Review: By Fire, By Water by Mitchell James Kaplan

SYNOPSIS: Luis de Santángel, chancellor to the court and longtime friend of the lusty King Ferdinand, has had enough of the Spanish Inquisition. As the power of Inquisitor General Tomás de Torquemada grows, so does the brutality of the Spanish church and the suspicion and paranoia it inspires. When a dear friend’s demise brings the violence close to home, Santángel is enraged and takes retribution into his own hands. But he is from a family of conversos, and his Jewish heritage makes him an easy target. As Santángel witnesses the horrific persecution of his loved ones, he begins slowly to reconnect with the Jewish faith his family left behind. Feeding his curiosity about his past is his growing love for Judith Migdal, a clever and beautiful Jewish woman navigating the mounting tensions in Granada. While he struggles to decide what his reputation is worth and what he can sacrifice, one man offers him a chance he thought he’d lost…the chance to hope for a better world. Christopher Columbus has plans to discover a route to paradise, and only Luis de Santángel can help him.

Within the dramatic story lies a subtle, insightful examination of the crisis of faith at the heart of the Spanish Inquisition. Irresolvable conflict rages within the conversos in By Fire, By Water, torn between the religion they left behind and the conversion meant to ensure their safety. In this story of love, God, faith, and torture, fifteenth-century Spain comes to dazzling, engrossing life.

Luis de Santangel
My Thoughts: Mitchell James Kaplan brings the horridness of the Spanish Inquisition and the desperate struggle of the Jewish people to life in his first novel, By Fire, By Water.

The main protagonist is Luis, the royal chancellor to Queen Isabella and King Ferdinand of Spain and also a third generation converso. Conversos is a term for a Jewish person who has converted to Christianity, usually as a means of survival. As the Spanish Inquisition intensifies their efforts to bring all heretics into the fold (or the fire), Luis' attempts to stop them is getting nowhere and his continuous fight to hide who he really is getting more difficult by the minute. When the Inquisition rounds up his friends, Luis knows it's only a matter of time before they come after him and this is when things get really interesting! Not that the whole book isn't interesting, but this part is one of those where you're rushing to get to the next page to see what happens.

We also get to meet Cristobal Colon (Christopher Columbus) as Luis was his main supporter and actually funded the voyage himself. Insights and philosophies into the Jewish and Christian faiths and the details of old Jewish texts were very enlightening and I felt like I came away with a lot and I always love that!

Kaplan's writing is exceptional, his intelligence and research on the subject superb. 2010 seems to be the year for new and fabulous voices in the HF world and Kaplan is no exception.
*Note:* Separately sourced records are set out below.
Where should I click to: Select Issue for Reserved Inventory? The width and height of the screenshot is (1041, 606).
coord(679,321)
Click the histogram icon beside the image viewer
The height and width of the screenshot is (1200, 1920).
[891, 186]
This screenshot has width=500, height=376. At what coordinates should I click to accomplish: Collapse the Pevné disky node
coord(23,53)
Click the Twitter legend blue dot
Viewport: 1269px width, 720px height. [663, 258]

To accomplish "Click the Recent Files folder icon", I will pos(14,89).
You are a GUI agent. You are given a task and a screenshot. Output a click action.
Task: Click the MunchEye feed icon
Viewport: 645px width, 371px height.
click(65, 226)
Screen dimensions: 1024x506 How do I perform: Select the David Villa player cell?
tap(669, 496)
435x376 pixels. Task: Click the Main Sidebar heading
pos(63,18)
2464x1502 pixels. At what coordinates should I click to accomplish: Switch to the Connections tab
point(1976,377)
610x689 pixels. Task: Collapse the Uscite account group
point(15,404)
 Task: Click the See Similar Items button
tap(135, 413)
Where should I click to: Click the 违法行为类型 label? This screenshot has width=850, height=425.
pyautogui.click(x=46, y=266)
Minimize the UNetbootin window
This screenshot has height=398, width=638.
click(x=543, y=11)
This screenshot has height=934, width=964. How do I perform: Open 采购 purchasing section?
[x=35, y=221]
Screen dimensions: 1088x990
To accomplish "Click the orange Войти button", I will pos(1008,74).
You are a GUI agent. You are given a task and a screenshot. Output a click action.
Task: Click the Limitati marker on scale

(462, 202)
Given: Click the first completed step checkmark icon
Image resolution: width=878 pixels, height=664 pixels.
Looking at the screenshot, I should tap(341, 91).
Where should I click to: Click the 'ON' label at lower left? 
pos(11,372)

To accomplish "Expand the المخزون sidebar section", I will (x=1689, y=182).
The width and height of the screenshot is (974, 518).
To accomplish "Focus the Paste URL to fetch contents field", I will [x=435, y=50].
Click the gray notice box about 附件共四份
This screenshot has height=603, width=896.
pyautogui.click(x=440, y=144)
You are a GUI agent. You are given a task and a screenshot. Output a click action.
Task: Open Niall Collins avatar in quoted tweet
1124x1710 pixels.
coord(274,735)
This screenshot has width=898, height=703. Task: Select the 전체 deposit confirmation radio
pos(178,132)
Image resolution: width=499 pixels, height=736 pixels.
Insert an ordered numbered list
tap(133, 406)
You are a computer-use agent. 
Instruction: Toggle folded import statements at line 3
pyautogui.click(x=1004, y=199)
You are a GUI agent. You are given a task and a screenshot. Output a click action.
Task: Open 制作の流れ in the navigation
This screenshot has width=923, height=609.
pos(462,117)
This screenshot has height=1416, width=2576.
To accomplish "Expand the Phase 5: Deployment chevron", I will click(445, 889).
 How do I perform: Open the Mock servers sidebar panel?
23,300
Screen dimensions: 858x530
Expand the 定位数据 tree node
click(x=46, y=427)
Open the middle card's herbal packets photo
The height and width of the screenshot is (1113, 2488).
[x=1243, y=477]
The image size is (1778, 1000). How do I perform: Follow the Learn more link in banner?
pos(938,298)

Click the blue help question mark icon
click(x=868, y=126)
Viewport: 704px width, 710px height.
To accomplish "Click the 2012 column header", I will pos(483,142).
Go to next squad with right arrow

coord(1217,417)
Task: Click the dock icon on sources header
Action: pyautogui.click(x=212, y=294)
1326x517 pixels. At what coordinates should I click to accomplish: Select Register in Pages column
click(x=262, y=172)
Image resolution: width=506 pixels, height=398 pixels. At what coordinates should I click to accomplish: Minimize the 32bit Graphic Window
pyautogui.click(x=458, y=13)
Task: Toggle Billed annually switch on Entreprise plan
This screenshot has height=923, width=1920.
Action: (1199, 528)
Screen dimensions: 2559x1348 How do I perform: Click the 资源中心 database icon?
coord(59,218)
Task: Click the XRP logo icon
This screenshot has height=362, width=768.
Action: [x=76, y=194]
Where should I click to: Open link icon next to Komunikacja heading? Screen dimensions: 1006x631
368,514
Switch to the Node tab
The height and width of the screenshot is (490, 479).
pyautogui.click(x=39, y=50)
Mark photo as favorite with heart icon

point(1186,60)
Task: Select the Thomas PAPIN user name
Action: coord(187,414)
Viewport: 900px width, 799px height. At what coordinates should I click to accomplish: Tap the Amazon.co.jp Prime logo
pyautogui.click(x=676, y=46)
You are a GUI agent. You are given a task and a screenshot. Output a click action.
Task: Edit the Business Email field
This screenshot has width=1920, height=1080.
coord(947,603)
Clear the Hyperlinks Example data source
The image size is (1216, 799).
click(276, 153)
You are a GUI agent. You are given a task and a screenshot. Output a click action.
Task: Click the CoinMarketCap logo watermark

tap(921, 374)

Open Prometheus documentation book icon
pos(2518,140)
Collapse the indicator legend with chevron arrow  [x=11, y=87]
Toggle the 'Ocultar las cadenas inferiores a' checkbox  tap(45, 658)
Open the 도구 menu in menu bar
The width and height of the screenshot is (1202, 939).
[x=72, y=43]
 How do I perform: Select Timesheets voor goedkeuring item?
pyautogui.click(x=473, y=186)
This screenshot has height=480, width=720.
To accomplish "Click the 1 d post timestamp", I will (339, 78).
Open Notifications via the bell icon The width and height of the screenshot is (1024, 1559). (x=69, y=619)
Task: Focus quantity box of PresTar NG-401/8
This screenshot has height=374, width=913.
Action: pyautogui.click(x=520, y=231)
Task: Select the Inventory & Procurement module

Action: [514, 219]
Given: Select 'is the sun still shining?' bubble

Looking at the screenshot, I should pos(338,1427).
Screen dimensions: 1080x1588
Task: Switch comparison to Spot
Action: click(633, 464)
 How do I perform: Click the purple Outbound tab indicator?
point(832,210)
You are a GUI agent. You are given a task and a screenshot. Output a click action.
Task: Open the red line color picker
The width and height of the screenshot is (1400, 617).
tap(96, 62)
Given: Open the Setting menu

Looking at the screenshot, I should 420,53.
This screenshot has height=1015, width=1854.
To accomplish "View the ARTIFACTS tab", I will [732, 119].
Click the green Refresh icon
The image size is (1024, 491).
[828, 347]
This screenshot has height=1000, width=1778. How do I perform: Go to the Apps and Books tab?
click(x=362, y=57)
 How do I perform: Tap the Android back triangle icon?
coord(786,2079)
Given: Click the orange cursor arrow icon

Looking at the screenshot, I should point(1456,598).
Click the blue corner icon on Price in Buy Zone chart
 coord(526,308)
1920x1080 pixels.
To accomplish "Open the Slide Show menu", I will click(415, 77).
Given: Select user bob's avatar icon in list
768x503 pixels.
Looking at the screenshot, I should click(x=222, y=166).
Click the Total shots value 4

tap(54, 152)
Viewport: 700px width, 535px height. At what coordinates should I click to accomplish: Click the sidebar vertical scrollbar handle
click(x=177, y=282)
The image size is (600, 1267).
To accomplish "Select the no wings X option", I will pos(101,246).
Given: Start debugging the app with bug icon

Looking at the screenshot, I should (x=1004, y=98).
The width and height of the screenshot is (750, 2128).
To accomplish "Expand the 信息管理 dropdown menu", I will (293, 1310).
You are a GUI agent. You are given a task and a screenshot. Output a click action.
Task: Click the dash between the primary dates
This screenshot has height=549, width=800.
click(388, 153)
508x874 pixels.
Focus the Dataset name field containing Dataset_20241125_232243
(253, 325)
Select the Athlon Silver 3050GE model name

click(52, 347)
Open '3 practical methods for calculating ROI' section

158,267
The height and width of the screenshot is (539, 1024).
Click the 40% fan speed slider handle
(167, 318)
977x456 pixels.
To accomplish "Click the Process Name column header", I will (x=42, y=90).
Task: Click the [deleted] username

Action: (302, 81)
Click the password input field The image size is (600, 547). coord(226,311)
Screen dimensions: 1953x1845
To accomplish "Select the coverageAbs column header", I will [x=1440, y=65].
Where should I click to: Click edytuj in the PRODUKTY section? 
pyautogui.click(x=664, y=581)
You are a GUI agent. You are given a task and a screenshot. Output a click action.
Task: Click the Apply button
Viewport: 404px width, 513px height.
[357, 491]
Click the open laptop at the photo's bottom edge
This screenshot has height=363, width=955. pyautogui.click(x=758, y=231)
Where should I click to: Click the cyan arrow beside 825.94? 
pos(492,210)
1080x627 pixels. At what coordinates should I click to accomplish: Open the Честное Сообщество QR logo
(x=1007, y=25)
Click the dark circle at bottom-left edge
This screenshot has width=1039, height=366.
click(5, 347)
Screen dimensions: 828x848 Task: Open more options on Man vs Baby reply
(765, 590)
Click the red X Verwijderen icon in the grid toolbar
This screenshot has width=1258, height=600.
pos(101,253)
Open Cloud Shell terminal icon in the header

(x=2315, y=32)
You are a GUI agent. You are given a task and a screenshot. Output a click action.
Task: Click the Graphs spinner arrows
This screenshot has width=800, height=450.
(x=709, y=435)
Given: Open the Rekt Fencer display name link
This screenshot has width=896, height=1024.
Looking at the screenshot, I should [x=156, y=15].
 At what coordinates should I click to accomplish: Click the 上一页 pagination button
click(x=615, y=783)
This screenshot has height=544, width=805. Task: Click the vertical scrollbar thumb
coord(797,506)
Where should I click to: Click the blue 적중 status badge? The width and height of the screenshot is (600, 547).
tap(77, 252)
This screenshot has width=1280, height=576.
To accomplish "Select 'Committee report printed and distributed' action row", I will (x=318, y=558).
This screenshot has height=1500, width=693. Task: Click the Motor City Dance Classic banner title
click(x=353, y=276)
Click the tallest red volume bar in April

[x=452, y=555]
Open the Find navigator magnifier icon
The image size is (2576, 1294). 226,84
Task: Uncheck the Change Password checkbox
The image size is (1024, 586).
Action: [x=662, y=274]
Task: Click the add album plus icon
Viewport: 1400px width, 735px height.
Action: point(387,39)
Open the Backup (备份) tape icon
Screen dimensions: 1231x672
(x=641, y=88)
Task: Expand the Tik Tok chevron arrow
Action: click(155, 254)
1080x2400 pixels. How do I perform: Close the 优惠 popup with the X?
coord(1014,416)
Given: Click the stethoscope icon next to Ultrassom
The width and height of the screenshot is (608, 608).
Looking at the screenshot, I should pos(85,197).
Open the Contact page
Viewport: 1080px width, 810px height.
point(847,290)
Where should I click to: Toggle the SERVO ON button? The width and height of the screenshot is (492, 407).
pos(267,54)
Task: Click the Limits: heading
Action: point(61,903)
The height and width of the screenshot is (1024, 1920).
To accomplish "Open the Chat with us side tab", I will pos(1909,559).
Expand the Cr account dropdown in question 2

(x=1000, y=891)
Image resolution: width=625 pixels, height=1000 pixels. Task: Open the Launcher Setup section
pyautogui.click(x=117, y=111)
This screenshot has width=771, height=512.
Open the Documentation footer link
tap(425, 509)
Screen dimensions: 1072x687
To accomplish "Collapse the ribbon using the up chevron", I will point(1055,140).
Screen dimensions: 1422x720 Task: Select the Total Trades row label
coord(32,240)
I look forward to reading many more of his books in the future!

My favorite line:  "If I knew were paradise was, would I be sitting here with you?"

Many thanks to Other Press for prividing me with a copy for review.



  1. This is a wonderfully written book. Very impressive, especially for a first novel. I'd definitely pick up any future books of his.

  2. Thanks for the review does sound like a great novel. And your favorite line just made me laugh!

  3. So glad you liked this as well, the book really touched my sensitivities.

  4. I've only heard good things about this one - I'm looking forward to reading it at some point.

  5. Thank you for the review. Sounds really good.

  6. I really liked the periodic intrusions of Columbus. It made things interesting. A great job by this author tackling such a terribly sad aspect of history. Great review.